That first study is -tiny- study which is a good data point but hardly worth changing my diet over. I’ve seen plenty of studies saying that butter in moderate usage is just fine, and the war on saturated fats really should have been limited to hydrogenated oils/margarine
How about a pooled analysis of 350,000 participants suggesting that for every 5% energy in the form of saturated fat that’s replaced with PUFA (like you find in margarine), the risk of coronary mortality drops by 26%.
Surely that’s both a large enough cohort and a large enough effect size to change one’s diet?
This study contradicts another study you were citing in this thread . This one says that replacing SFAs with carbohydrates is a net negative, you have to replace SFAs with PUFAs. The other study was saying that replacing SFAs with either carbohydrates or PUFAs is just as good.
It's almost as if all of these studies are looking at tiny effects that they can't adequately measure, and contradicting each other.
Do you believe there’s a difference in health outcomes between consumption of whole grain carbohydrates and refined carbohydrates?
If yes, do you believe it would be expected to see heterogenous outcomes in studies that don’t disambiguate whole grain and refined carbohydrates when replacing SFA?
If yes, then there’s clearly no contradiction in the above studies. If no for any of the above, I’d love to hear the argument.
I have no idea. I understand there are some a priori reasons to believe whole grains have certain health benefits. From what I quickly found in some basic searches, some studies find an effect, some don't. Those that do are typically population studies, which are often confounded by the correlation-vs-causation issue (are people that eat more whole grain healthier, or are people who live healthier lifestyles in general more likely to also eat whole grain?). Those that don't are typically RCTs, that suffer from the short duration and are unable to capture longer term effects, which are very likely with nutrition.

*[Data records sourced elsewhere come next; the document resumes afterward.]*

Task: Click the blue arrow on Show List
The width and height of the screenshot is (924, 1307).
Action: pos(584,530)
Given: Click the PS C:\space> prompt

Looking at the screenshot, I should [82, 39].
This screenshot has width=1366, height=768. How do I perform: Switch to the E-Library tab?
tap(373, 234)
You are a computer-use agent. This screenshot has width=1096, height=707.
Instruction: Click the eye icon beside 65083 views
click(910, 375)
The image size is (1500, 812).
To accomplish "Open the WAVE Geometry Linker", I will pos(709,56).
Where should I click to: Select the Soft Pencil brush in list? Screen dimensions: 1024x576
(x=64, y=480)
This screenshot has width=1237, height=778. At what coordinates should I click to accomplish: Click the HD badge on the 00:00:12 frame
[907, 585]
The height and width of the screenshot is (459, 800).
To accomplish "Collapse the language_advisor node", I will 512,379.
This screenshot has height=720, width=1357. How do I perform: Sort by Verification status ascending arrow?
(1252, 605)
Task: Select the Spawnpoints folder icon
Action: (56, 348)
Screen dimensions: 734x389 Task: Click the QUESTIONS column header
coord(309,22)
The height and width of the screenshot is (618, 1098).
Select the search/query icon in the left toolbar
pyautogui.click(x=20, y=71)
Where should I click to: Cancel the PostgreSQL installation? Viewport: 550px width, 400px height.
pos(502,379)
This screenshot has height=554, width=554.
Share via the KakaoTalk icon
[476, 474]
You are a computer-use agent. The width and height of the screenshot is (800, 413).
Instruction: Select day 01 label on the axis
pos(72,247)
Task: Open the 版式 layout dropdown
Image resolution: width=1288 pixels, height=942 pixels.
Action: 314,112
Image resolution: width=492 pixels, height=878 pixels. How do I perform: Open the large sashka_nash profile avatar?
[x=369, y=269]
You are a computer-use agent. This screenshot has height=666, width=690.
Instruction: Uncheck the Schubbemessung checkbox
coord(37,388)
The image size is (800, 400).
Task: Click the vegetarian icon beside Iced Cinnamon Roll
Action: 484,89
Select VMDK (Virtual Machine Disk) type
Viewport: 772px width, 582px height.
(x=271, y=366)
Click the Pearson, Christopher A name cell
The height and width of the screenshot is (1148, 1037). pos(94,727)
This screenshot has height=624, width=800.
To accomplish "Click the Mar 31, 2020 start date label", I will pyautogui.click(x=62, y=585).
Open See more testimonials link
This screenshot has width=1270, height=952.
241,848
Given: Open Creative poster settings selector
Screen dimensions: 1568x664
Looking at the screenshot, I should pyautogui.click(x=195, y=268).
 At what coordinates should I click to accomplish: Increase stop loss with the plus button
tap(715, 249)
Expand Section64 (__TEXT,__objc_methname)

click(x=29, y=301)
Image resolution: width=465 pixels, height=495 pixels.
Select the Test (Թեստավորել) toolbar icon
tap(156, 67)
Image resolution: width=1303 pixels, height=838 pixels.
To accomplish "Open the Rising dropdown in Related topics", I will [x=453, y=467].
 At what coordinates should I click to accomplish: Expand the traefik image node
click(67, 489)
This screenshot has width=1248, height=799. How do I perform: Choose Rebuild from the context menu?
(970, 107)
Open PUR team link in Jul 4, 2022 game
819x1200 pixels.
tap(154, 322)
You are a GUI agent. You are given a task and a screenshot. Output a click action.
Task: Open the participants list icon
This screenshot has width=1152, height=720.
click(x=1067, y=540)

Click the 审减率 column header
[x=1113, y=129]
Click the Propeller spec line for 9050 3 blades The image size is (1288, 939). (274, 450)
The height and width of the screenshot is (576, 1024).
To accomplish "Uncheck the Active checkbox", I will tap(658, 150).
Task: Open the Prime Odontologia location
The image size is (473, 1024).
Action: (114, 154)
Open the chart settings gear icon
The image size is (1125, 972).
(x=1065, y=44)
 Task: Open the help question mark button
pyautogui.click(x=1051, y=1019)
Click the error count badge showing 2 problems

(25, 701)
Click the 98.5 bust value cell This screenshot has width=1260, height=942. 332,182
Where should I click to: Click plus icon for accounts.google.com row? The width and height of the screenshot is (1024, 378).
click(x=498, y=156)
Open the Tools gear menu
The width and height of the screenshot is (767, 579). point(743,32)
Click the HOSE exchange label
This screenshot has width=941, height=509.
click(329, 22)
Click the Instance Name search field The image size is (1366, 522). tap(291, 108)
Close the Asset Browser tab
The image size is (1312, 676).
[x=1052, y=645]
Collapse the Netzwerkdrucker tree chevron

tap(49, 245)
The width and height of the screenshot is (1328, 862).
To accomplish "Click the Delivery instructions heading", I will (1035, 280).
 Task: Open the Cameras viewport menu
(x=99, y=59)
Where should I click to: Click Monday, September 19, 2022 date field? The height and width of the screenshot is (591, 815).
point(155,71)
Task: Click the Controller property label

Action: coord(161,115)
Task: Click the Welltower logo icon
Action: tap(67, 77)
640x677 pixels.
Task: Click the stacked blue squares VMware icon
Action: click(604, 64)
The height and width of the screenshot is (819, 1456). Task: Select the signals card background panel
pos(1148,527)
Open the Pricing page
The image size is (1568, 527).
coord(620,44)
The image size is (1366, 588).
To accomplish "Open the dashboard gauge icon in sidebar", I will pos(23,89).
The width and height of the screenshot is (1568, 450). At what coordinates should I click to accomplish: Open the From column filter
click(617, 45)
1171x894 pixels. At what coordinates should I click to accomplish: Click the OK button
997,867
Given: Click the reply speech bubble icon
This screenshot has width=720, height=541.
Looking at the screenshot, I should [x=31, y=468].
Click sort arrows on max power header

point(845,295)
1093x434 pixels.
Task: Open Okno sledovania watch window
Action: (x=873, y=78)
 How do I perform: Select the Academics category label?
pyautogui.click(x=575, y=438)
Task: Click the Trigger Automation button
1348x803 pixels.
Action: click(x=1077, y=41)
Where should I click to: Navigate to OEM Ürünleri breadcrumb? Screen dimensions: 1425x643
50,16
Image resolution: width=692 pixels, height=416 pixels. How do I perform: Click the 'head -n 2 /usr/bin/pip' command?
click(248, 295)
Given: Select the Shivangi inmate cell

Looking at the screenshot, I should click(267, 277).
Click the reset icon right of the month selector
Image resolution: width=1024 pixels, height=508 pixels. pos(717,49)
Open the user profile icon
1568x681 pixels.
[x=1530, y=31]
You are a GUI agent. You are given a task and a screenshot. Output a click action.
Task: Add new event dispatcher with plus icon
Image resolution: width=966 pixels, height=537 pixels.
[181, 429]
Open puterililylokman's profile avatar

Also, just as I was mentioning in other comments, I think there is a good chance this reduction of the problem to just whole grain - refined grain is unlikely to tell the full picture. I don't see a priori why eating whole wheat would be exactly as healthy/unhealthy as eating whole rice, or oats, or millet, or barley, or quinoa or any of the many other unrelated plants we call "grains". Maybe we should prefer certain grains and avoid others, regardless of the whole/refined distinction; this difference might also depend on genetic factors, with certain populations perhaps being better suited to certain grains than others. It is very much possible as well that certain grains are better eaten whole, and certain others better eaten refined, say if there are substances in certain husks that are problematic over long time or in certain quantities and so on.
And this is not even going into other factors, like rates of contamination of the grains with pesticides/fertilizers/naturally-occuring substances in certain soils; handling, washing, and preservation; cooking differences; and probably many others that I'm not even thinking of.
And while some of these effects will naturally lead to heterogenous outcomes in studies that don't control for them, this doesn't increase my confidence in those studies. The fact that there are an extreme number of possible confounding variables in everything to do with nutrition is basically why nutrition science is almost hopeless as an entire endeavour: we can only reliably find extremely strong effects ("lack of vitamin C causes scurvy"), and even then we need a bit of luck. The rest is built on a house of cards: every new medical or biological discovery tends to upend nutritional studies and what they control for.
Ok, then if you have no idea then clearly there’s room for heterogeneity in studies that pool those different types. So there’s no contradiction in the studies I posted, which is the original claim you made.